1 Introduction

Although Japanese robot technology is high level on a worldwide scale, many problems became clear in an accident of a nuclear power plant. For example, advanced moving system which could locomote on uneven surface or autonomous control system which could return in the case of communication is intercepted. In these extreme situations, foreign-made robot was ahead of domestically made robot. However, it is difficult to locomote on uneven surface because most robots use the crawler-type or wheel-type moving system. Recently, biomimetic technologies which imitate the advanced moving system and autonomous control system of the living organisms have applied to robot systems [14]. In particular, many types of multi-legged robot had been proposed because multi-legged robot could easily locomote on uneven surface compared with crawler-type or wheel-type robot [5, 6]. In addition, to utilize the robot more effectively, robot control required more complicated and advanced technique. Programmed control by a digital system based on microcontroller has been the dominant system among the robot control [5, 7]. However, it is difficult to program the complicate autonomous operation to the microcontroller because of memory capacity. Therefore, some studies about artificial neural networks have been paid attention for applying to the robot control [810].

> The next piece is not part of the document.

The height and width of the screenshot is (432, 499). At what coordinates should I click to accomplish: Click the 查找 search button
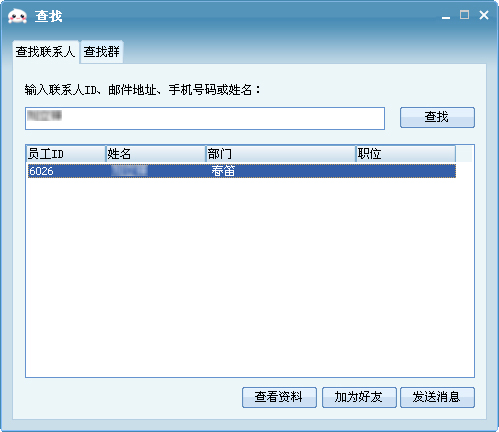(x=437, y=117)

We are studying about pulse-type hardware neural networks (P-HNN) for the purpose of applying to the autonomous control system of the robot. P-HNN consists of cell body models and synaptic models which is analog electric circuit [11, 12]. Cell body models and synaptic models have same basic features of biological neurons such as threshold, refractory period, spatio-temporal summation characteristics, and enable the generation of a continuous action potentials. Our target is constructing the autonomous control system of the quadruped robot without using computer programs. Therefore, it is necessary to construct the locomotion generator using P-HNN which could generate the locomotion rhythms without using computer programs.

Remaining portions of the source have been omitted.